The survey found that 22% of Redfin agents in California, a state notorious for bidding wars and high prices, said their clients were successful with 3% to 5% down.

“The conditions that challenged first-time and Millennial homebuyers this spring are starting to ease,” said Redfin chief economist Nela Richardson. “There are fewer bidding wars and less of a need to escalate significantly above the list price to get an offer accepted.”

Richardson explained that the pace of the market is also slowing, which helps buyers since they can now afford to be patient.

The latest report from CoreLogic recorded that cash sales fell to less than 30% for the first time since the housing crisis began.

And sellers are also adjusting and learning about the growth of low down payment products.  

Approximately, 61% of respondents said they had advised sellers that the highest offer is not necessarily the best.

“Sellers are getting used to the idea that all-cash buyers and investors have given way to traditional buyers who need financing to purchase a home,” said Richardson. “They are demanding less from buyers than they were just a few months ago, which means a wider spectrum of buyers and down payments can be successful now.”

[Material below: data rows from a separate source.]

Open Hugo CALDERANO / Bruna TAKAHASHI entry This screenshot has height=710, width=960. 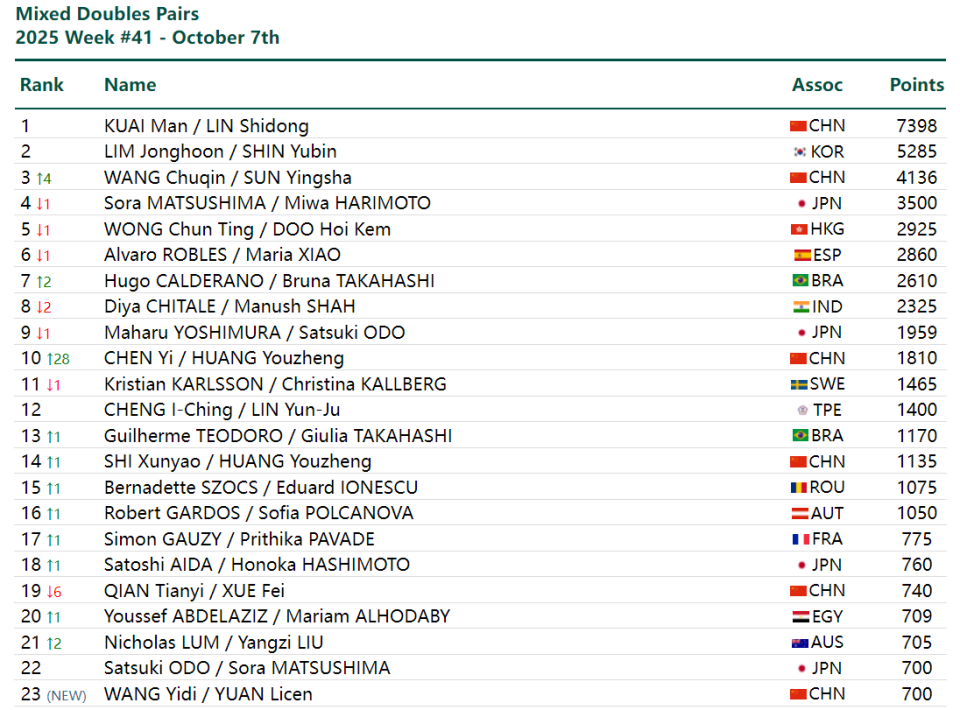coord(269,281)
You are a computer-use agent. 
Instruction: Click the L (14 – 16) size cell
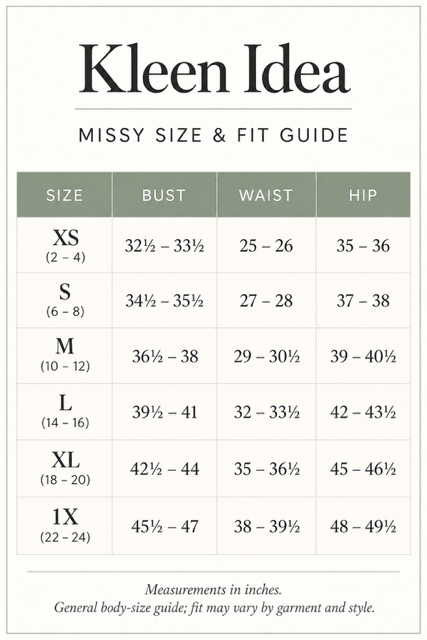(x=64, y=412)
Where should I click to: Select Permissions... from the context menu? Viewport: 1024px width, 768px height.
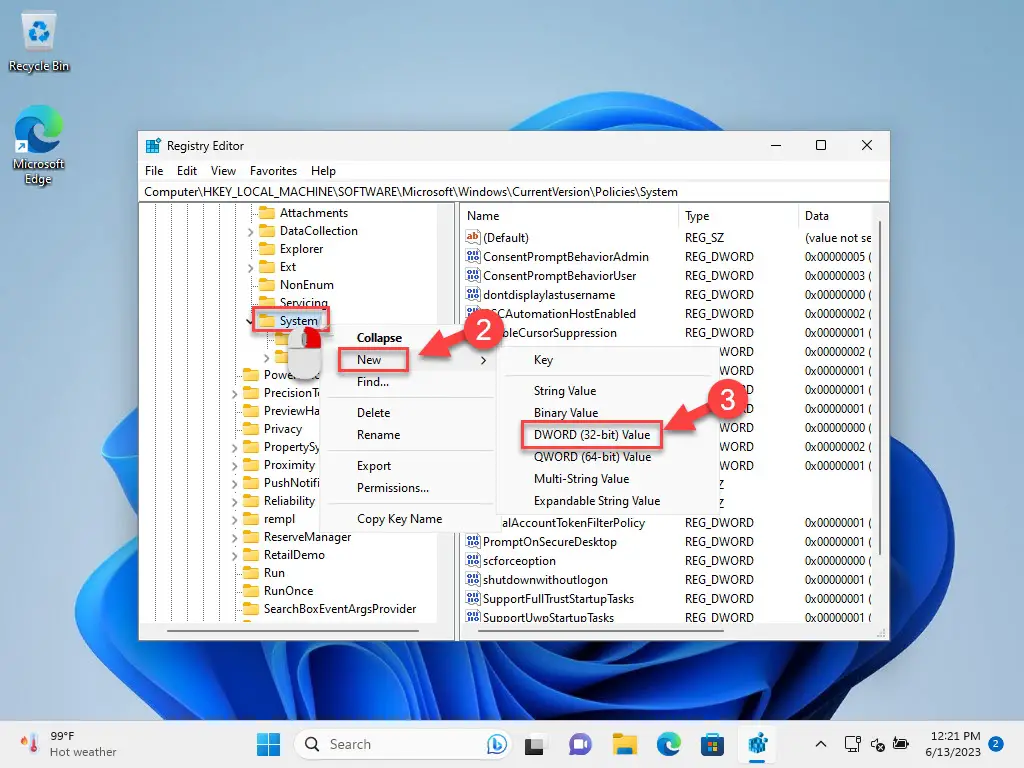pyautogui.click(x=392, y=488)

Roddy de la Garza, a Redfin real estate agent in Los Angeles who is included in the 61%, commented on the news and said, “One major piece of advice I always give to sellers is that the highest offer is not necessarily the best. You have to look at the whole package. If a buyer has a low down payment but comes in with a fully pre-approved and underwritten loan agreement from their lender, and agrees to waive the appraisal contingency, that’s practically as good as cash.”

This change is good news for first-time buyers and Millennials as low down mortgages become the new normal.

Mat Ishbia, CEO of United Wholesale Mortgage, recently explained to HousingWire that 3% down mortgages will be the new normal.

The upcoming October issue of HousingWire magazine zeros in the idea low down mortgages, expanding on how banks of all sizes are implementing and originating the low down product. Check back here at the beginning of the month for a link to the piece to see how lenders are doing the 3% down.

Ultimately for borrowers unsure if they should so a 3% to 5% down mortgage, Tracy Salisbury, a Redfin real estate agent in Seattle, said, “Talk to a lender now and become educated on all of your options, even if you don’t think you’re able to buy. You might be surprised at the possibilities.”